That was the suggestion from a nutrition and dietetics expert in response to a new study pointing to advance glycation endproducts (AGEs) formed as contributing to microvascular and gut complications.
“The authors suggest the effects could be attributed to the presence of AGEs in the heated diet derived from reactions with carbohydrates in the diet,” says Tom Sanders, Professor Emeritus of Nutrition and Dietetics at King’s College London.
“However, the heat treatment would also cause oxidation of polyunsaturated fatty acids and sterols to potentially toxic compounds as well as changes amino acids and micronutrients. The dietary design of the study is thus flawed.”
The study in question investigates the intake of processed foods that coincides with increased microvascular diseases such as chronic kidney disease (CKD) and diabetes.
Using rodent models, the Australian-based team points to the AGEs formed as playing a central role in kidney inflammation and injury with a high fibre diet decreasing injury severity and maintaining gut barrier integrity.
However, Professor Sanders questioned its relevance to human nutrition pointing out the use of one food (rat chow) could not be used to conclude that all “ultra-processed” foods might be the cause of chronic kidney disease.
The use of rat chow was the issue of discussion for another academic, Dr Duane Mellor, Dietitian and Senior Teaching Fellow at Aston Medical School, Aston University.
“In both the heat treated (processed) and non-heat treated chow in this study, they used a chow called SF-AIN93G which is 40% wheat starch, 20% casein (extracted from milk), 13% dextrinised starch (processed or part digested starch), 10% sucrose (table sugar) and 7% canola oil, which might easily be considered to be quite highly processed.
“So, although useful in triggering kidney disease in rats, it can be hardly seen as being representative of a normal healthy and varied diet.”
AGEs are generated from mixtures of amino acids and reducing sugars that during thermal processing, which commonly occurs during food production and processing.
Because this reaction induces chemical changes within foods that improves flavour and aroma, the food industry has been accused of enhancing or supplementing AGE production to increase sensory properties and palatability.
However, the consumption of processed foods containing these AGEs may underlie chronic disease risk.
Additionally, the extent to which long-term intake of processed food impacts intestinal permeability and influences the outcome of microvascular disorders such as CKD is unclear.
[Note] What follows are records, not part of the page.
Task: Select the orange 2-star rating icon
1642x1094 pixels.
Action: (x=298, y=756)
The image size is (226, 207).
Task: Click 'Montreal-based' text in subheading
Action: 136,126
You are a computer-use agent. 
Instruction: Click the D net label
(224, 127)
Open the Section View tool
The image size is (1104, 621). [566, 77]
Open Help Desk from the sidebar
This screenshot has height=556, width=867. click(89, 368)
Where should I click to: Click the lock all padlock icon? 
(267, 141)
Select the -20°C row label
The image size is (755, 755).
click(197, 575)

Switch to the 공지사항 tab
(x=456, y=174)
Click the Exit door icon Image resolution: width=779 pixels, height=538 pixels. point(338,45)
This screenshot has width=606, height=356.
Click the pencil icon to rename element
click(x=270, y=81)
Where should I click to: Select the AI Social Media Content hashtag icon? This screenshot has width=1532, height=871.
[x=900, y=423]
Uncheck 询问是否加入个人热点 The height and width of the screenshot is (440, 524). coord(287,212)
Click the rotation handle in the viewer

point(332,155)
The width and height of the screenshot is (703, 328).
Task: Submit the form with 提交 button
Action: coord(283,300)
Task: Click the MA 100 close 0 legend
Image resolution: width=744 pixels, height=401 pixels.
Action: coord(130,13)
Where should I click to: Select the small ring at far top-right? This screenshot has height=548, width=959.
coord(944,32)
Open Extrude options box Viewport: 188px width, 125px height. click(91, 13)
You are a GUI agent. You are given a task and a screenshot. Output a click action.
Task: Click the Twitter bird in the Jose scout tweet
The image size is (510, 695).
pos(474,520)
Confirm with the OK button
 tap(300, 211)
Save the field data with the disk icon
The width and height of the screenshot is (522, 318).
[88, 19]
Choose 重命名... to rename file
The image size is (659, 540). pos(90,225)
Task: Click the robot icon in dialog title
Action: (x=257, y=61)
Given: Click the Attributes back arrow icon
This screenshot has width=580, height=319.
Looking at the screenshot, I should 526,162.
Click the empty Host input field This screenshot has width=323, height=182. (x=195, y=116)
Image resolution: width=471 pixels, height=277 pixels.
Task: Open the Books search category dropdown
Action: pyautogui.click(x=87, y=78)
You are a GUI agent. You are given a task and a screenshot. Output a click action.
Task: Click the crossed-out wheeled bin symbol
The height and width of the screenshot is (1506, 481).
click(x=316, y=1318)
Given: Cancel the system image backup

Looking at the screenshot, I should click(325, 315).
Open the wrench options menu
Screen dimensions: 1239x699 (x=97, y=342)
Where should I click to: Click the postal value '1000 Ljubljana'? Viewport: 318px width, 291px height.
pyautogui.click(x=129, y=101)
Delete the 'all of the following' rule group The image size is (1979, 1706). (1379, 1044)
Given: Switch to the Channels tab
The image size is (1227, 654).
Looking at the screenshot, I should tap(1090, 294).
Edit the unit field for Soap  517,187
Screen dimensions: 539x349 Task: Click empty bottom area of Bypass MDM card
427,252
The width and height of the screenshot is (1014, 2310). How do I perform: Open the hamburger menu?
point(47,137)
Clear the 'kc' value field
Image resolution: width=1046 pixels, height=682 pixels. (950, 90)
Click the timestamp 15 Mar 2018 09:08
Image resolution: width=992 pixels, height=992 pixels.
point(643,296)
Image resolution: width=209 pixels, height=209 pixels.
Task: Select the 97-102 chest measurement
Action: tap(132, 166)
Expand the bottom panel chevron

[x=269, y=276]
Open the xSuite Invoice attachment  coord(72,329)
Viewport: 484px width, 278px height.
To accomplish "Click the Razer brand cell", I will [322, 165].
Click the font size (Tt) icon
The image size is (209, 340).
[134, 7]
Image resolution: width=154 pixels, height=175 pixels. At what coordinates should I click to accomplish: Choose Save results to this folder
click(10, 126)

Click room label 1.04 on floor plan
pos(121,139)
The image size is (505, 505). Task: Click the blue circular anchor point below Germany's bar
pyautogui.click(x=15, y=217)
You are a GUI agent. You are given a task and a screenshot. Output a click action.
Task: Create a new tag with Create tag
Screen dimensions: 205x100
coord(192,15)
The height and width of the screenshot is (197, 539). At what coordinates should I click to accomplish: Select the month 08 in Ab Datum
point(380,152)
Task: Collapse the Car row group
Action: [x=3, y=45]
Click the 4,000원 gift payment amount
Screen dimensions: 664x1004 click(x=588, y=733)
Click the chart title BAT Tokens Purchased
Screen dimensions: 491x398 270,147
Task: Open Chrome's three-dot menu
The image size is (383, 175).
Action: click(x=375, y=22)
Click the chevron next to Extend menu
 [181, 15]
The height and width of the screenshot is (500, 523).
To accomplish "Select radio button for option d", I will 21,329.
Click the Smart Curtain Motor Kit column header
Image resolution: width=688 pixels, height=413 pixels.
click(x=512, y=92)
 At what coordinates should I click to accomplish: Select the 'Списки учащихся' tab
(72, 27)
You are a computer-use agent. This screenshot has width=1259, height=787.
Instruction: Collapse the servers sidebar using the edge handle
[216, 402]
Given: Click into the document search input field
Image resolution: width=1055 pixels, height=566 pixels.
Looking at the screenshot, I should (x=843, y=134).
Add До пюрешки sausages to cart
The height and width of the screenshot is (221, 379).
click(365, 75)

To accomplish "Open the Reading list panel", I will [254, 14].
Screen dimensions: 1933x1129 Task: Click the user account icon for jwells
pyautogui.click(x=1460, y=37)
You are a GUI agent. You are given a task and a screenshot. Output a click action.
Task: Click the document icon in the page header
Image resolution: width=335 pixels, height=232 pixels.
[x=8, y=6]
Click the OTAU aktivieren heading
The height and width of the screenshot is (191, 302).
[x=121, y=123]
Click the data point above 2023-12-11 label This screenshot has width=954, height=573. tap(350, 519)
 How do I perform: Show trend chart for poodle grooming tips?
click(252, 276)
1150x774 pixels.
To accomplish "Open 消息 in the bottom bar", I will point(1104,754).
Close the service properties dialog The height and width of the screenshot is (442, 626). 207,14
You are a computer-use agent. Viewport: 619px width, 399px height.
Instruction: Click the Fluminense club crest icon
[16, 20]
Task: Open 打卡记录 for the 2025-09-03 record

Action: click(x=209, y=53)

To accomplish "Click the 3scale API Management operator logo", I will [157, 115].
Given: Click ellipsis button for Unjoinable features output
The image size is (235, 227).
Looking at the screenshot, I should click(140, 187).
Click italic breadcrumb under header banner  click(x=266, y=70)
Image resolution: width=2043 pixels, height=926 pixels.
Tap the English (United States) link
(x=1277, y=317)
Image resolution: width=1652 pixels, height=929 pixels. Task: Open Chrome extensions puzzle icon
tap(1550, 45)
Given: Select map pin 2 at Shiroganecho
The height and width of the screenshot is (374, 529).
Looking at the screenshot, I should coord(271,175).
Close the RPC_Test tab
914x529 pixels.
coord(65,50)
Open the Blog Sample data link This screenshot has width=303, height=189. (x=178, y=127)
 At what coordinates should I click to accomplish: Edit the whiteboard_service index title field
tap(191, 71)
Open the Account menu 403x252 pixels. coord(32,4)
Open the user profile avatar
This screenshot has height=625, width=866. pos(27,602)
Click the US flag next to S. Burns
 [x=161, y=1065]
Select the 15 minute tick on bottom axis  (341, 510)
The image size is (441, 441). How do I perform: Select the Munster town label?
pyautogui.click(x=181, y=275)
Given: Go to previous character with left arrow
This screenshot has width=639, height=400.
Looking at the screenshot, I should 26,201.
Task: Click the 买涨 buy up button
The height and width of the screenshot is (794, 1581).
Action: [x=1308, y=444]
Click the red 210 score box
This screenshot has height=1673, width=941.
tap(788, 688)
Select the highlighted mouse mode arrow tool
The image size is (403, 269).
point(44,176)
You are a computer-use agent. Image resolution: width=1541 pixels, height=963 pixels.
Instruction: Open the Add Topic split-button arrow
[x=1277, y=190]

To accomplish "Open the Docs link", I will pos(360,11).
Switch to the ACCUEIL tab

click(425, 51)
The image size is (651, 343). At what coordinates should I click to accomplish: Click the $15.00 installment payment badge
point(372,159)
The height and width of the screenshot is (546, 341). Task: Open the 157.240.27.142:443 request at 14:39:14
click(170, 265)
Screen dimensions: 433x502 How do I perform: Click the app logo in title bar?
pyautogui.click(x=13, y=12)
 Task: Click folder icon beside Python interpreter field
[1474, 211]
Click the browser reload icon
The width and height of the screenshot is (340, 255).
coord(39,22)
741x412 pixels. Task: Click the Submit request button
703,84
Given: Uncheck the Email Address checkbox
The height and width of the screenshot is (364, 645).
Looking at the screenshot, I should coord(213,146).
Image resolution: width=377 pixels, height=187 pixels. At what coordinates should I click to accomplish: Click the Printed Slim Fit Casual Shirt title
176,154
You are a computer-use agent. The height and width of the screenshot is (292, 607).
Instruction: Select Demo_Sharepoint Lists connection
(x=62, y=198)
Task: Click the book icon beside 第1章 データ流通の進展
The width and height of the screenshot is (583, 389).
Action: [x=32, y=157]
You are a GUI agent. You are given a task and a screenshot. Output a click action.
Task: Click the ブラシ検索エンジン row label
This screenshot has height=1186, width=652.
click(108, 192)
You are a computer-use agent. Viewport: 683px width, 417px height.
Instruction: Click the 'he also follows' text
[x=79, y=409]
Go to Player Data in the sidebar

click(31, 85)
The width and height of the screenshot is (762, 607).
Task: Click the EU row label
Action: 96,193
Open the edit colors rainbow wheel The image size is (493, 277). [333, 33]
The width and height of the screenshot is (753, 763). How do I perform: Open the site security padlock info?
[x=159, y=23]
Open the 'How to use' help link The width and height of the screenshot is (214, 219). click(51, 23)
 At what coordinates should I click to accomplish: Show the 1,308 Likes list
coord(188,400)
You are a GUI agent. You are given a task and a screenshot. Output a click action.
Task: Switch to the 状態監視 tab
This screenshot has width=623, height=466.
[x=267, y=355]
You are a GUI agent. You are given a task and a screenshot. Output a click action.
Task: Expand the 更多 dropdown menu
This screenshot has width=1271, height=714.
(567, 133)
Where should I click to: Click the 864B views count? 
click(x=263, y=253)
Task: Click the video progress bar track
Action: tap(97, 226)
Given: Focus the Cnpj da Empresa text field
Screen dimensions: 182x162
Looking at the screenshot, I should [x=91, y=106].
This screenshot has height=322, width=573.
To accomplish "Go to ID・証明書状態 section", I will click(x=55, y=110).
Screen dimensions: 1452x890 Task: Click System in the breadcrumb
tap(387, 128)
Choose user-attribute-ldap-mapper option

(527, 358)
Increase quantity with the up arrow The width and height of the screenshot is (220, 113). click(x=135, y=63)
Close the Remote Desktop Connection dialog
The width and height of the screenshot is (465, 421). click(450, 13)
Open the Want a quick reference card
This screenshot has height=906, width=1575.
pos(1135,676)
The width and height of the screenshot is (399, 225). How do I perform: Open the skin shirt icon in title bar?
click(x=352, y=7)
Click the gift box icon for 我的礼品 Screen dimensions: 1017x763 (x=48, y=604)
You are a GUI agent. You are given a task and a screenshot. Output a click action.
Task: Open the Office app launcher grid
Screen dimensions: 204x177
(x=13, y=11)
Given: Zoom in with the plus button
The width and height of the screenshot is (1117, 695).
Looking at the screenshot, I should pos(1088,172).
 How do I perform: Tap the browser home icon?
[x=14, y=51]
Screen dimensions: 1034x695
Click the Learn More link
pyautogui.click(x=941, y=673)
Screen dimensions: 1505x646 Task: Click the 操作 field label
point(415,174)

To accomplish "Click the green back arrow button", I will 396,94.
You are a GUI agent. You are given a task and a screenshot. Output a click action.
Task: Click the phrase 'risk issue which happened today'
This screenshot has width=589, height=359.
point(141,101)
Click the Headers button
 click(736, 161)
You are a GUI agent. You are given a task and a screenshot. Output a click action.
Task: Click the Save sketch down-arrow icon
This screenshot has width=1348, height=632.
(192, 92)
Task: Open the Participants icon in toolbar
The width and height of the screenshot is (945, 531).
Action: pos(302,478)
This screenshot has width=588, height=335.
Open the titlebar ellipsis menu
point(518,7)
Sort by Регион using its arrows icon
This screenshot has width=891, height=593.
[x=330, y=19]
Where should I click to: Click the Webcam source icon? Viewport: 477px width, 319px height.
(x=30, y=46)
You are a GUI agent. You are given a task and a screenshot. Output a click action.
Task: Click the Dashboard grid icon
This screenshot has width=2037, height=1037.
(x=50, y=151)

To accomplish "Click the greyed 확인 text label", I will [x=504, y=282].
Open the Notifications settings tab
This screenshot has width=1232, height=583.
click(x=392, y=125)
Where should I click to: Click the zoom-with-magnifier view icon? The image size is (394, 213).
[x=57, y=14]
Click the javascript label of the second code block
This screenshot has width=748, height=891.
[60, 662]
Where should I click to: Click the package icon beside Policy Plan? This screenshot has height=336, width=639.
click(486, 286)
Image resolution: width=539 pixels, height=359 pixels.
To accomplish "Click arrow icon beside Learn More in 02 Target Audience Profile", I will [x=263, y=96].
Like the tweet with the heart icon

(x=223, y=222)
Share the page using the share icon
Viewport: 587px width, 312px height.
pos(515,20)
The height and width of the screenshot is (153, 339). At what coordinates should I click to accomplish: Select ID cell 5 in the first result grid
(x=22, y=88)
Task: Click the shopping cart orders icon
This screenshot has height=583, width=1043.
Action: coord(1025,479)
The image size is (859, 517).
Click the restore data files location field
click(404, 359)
AGEs available as substrates
Most of the diet-derived AGEs escape digestion and absorption and pass through the gastrointestinal tract to the colon. In the study, which features in Science Advances, they are available as substrates for gut microbial metabolism.
“Perhaps the most important message from this study is that resistant starch and fibre can help to reverse the risk caused by the heat-treated rat food,” adds Dr Mellor.
“This perhaps represents how we eat as people, including minimally processed foods, such as vegetables, pulses, nuts, seeds and wholegrains as part of meals alongside smaller and less frequent amounts of processed foods is a way to minimise any potential negative effects.
“So, although this study helps to show how heat treated or processed foods may lead to ill health, it also helps to demonstrate the value of including sources of fibre such as vegetables, pulses, nuts, seeds and grains as encouraged as part of a healthy diet.”